EXERCISE AIM
Retype the stretch from the start of the records through the line containing "Action: point(341,97)", keeping every line exactly the same.
** start DATA SECTION **
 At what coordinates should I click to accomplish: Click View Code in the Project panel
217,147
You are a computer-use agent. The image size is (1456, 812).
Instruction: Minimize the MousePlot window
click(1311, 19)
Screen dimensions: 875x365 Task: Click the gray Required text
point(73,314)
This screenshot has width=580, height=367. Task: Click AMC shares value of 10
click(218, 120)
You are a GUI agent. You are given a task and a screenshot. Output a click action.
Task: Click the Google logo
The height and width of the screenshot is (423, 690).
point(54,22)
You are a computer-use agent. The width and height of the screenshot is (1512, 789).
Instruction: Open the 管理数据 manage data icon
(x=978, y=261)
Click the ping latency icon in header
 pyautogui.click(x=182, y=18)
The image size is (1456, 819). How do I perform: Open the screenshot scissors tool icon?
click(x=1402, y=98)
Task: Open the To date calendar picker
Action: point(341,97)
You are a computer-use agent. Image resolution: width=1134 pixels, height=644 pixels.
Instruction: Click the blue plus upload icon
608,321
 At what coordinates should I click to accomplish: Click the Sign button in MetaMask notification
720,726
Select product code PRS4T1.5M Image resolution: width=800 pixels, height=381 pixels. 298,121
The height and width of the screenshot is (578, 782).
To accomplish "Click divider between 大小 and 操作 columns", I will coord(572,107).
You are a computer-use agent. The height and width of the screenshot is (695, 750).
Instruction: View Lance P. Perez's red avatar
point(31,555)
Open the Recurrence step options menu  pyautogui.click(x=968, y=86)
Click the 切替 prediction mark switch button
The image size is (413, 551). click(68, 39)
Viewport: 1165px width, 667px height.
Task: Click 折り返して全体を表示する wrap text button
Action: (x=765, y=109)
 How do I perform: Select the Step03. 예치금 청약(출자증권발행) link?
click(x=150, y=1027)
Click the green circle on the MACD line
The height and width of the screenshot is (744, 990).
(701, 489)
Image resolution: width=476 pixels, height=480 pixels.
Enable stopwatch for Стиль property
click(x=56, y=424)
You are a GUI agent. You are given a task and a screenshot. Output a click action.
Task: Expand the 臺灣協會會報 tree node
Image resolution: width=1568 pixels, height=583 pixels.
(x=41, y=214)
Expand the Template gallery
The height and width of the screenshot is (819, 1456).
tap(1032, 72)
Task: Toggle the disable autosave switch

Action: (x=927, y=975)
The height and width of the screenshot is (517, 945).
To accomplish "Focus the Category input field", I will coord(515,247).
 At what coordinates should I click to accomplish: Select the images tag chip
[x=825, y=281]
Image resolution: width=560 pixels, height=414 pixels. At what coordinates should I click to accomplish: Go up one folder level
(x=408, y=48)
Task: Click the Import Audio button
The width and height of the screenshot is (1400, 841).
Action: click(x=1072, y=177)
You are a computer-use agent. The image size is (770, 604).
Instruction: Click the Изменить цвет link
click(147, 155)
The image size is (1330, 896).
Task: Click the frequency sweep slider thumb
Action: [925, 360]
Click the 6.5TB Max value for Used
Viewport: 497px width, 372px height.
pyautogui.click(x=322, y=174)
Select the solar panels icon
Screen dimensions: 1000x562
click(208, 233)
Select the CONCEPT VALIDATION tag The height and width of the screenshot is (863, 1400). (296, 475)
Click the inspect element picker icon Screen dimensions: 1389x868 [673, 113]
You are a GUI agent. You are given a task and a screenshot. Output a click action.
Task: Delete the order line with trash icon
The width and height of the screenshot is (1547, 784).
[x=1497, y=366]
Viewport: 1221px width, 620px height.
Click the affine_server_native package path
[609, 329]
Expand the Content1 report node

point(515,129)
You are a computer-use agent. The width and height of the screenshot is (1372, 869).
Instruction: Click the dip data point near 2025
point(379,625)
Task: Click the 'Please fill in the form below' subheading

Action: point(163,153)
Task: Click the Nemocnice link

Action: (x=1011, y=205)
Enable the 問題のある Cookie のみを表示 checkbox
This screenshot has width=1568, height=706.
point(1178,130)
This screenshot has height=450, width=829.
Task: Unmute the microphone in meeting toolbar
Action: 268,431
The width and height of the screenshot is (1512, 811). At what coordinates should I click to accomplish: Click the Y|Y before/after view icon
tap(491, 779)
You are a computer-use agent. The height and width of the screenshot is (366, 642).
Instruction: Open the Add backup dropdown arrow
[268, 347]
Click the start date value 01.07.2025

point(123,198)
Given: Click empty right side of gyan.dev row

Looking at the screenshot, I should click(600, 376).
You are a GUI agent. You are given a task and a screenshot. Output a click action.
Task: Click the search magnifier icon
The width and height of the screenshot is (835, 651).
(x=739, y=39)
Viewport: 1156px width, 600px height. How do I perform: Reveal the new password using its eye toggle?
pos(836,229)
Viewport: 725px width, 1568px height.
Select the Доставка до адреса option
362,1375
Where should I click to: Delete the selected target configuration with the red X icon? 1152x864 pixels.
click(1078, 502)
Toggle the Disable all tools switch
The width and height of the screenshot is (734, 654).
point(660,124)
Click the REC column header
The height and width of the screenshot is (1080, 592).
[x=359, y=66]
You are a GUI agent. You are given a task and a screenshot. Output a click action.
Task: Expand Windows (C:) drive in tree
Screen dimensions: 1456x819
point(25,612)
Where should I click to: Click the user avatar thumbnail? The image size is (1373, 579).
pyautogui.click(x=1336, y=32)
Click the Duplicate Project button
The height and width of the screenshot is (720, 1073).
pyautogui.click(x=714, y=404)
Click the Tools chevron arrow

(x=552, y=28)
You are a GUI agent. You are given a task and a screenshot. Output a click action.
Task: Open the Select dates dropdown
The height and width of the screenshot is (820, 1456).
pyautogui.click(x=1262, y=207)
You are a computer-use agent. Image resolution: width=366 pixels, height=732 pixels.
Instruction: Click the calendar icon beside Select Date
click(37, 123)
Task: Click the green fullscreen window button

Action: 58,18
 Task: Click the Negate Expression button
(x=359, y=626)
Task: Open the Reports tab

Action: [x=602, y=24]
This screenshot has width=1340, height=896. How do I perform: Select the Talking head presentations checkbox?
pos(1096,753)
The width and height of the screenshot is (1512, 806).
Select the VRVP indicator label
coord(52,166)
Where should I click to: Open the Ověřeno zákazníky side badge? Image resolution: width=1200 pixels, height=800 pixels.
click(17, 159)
** end DATA SECTION **
FINAL RESULT
 At what coordinates should I click to accomplish: Click View Code in the Project panel
217,147
You are a computer-use agent. The image size is (1456, 812).
Instruction: Minimize the MousePlot window
click(1311, 19)
Screen dimensions: 875x365 Task: Click the gray Required text
point(73,314)
This screenshot has width=580, height=367. Task: Click AMC shares value of 10
click(218, 120)
You are a GUI agent. You are given a task and a screenshot. Output a click action.
Task: Click the Google logo
The height and width of the screenshot is (423, 690).
point(54,22)
You are a computer-use agent. The width and height of the screenshot is (1512, 789).
Instruction: Open the 管理数据 manage data icon
(x=978, y=261)
Click the ping latency icon in header
 pyautogui.click(x=182, y=18)
The image size is (1456, 819). How do I perform: Open the screenshot scissors tool icon?
click(x=1402, y=98)
Task: Open the To date calendar picker
Action: point(341,97)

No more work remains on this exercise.